### Dataset ###

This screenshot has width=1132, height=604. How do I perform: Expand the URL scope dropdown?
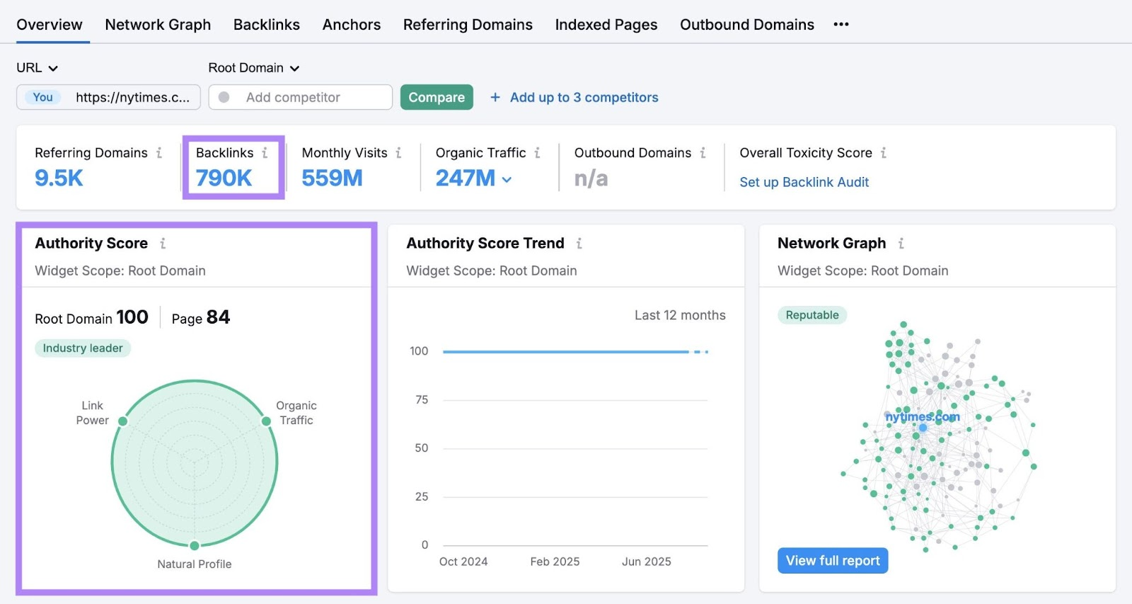[37, 68]
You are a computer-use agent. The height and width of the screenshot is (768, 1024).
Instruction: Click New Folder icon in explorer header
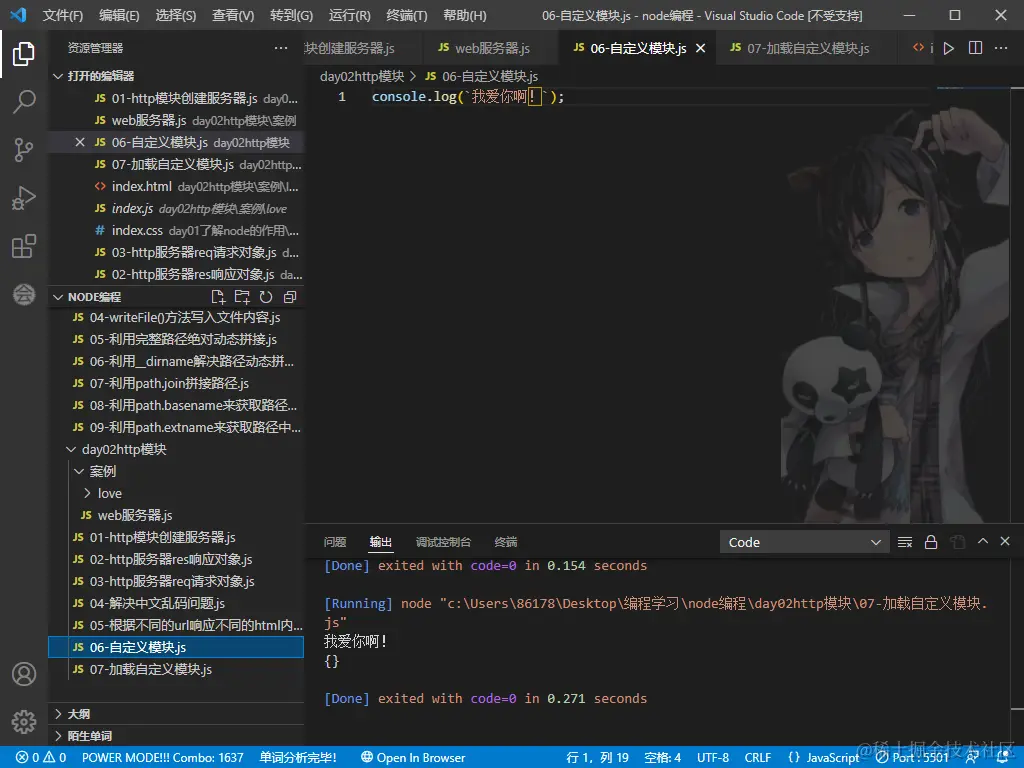click(241, 296)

###

Exercise goal: Where the line with "You are a computer-use" appears in the entries above, begin there and restate every line to the end word for word, minus the pictures.

Worked solution:
You are a computer-use agent. The height and width of the screenshot is (768, 1024).
Instruction: Click New Folder icon in explorer header
click(241, 296)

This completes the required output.